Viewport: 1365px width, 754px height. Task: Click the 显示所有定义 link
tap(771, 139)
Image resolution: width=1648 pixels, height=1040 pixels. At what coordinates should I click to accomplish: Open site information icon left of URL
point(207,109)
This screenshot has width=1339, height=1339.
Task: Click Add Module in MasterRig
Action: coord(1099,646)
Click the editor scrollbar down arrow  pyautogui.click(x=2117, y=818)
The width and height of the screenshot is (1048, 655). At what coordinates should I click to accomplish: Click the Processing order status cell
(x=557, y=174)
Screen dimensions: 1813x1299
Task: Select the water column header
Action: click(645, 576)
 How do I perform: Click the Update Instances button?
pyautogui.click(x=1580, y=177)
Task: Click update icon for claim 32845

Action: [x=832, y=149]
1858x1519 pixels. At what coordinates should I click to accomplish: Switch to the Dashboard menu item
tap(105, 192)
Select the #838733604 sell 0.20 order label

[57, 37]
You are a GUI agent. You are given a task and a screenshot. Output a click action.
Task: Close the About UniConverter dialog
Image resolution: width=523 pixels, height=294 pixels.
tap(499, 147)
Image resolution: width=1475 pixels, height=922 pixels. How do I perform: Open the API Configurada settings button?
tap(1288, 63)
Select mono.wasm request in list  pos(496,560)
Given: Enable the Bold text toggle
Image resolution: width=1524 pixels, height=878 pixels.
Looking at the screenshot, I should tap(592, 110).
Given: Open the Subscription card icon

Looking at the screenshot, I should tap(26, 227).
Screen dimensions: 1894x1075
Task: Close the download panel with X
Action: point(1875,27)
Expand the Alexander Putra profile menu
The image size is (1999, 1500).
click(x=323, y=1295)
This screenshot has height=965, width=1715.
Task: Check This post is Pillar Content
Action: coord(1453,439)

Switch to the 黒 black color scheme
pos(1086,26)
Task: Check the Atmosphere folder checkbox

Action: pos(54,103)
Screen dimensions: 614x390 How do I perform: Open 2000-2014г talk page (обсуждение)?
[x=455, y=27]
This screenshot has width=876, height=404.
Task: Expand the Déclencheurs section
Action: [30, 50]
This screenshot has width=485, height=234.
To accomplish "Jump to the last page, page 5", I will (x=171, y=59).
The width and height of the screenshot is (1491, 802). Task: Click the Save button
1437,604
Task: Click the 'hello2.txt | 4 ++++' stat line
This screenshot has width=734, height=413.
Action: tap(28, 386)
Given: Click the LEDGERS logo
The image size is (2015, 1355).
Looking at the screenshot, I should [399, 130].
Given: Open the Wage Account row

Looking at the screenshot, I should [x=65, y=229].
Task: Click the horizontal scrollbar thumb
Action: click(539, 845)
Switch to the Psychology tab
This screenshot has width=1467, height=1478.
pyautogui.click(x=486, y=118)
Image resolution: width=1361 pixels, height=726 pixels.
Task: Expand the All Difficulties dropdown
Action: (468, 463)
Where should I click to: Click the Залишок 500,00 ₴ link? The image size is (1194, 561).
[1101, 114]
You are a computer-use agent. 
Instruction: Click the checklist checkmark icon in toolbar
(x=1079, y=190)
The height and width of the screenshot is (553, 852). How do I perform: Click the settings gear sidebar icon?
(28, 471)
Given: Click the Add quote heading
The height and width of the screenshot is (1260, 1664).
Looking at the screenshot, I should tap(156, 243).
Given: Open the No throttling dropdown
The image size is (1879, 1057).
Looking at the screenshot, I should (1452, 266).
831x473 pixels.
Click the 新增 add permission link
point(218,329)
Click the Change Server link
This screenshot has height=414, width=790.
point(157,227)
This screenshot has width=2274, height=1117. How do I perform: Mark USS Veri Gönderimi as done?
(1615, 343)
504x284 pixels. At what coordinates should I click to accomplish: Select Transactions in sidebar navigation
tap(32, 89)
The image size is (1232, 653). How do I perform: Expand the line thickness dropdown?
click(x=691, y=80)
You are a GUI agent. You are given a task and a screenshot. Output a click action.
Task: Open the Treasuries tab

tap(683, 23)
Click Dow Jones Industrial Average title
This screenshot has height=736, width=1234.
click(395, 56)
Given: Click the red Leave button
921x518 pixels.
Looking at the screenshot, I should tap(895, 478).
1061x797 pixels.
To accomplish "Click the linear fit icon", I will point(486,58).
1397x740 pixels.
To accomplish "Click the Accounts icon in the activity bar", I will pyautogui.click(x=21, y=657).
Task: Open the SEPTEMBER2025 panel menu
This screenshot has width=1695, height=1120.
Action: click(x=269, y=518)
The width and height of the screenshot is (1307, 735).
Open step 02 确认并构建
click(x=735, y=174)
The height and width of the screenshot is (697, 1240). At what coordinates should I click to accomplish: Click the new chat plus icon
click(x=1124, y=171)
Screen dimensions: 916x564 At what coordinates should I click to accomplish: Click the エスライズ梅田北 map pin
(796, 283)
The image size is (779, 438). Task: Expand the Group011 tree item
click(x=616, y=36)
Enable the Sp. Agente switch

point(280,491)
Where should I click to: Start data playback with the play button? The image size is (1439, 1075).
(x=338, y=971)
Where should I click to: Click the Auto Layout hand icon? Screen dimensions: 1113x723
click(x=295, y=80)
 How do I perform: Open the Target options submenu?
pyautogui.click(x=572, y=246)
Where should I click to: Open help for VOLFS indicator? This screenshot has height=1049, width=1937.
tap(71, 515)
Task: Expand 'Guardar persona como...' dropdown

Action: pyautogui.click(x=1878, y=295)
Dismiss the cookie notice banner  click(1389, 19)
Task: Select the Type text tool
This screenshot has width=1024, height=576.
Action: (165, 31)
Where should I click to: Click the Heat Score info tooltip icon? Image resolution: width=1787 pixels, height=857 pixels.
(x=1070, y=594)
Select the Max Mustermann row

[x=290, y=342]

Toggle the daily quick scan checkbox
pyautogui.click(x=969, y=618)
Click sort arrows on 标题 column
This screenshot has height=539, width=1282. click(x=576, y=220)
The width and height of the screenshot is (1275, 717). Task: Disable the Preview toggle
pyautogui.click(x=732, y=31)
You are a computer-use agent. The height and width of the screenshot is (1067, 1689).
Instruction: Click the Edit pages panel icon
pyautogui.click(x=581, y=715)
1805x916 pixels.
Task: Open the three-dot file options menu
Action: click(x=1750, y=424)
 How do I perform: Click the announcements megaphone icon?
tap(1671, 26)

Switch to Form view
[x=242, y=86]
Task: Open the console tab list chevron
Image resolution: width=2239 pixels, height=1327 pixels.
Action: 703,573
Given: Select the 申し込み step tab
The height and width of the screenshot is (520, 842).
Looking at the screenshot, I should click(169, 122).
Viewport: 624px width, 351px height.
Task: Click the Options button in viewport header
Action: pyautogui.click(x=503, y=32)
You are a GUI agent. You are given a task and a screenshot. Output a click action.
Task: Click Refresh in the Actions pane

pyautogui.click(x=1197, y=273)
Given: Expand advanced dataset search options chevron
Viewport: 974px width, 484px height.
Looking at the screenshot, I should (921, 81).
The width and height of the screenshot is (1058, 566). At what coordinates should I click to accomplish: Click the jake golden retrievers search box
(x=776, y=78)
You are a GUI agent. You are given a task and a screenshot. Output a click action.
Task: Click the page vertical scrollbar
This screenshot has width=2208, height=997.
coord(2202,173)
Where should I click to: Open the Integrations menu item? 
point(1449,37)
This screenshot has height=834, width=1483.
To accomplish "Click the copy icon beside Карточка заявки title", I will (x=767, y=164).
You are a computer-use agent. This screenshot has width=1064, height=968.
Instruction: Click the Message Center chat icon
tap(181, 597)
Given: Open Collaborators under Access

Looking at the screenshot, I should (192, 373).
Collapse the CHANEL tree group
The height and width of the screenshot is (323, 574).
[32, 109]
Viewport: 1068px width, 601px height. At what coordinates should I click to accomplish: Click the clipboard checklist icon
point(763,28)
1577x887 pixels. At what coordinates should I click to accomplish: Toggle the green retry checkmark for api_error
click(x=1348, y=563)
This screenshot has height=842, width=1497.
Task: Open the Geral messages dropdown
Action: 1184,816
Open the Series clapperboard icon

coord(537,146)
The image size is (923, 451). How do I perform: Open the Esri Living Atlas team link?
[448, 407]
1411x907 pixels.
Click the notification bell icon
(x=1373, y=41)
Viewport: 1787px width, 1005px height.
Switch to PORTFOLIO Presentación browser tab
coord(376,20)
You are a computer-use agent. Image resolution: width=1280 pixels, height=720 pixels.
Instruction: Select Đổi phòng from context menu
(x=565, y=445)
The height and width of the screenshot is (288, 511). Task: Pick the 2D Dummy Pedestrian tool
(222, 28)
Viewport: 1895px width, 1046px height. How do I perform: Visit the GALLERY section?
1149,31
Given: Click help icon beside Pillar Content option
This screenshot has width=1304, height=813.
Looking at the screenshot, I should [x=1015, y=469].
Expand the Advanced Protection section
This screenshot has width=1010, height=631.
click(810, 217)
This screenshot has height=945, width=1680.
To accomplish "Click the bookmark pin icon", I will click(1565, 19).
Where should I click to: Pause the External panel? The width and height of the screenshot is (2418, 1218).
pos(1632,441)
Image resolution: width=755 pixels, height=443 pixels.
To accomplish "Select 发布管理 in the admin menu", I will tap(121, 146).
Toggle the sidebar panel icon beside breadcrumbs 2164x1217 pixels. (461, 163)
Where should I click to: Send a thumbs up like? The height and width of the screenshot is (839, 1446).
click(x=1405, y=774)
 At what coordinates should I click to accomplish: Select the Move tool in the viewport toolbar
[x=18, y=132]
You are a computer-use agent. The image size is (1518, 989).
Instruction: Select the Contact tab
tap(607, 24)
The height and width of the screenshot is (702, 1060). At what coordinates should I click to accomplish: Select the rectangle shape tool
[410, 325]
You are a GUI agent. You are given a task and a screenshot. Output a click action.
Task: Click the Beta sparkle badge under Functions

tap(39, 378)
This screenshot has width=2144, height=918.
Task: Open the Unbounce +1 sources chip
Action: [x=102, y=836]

☆ ☆ ☆

(Your goal): Starting with the first line of the listing, output each line exactly until you have included the one containing "Click the editor".

(Your solution):
Viewport: 1365px width, 754px height. Task: Click the 显示所有定义 link
tap(771, 139)
Image resolution: width=1648 pixels, height=1040 pixels. At what coordinates should I click to accomplish: Open site information icon left of URL
point(207,109)
This screenshot has width=1339, height=1339.
Task: Click Add Module in MasterRig
Action: coord(1099,646)
Click the editor scrollbar down arrow  pyautogui.click(x=2117, y=818)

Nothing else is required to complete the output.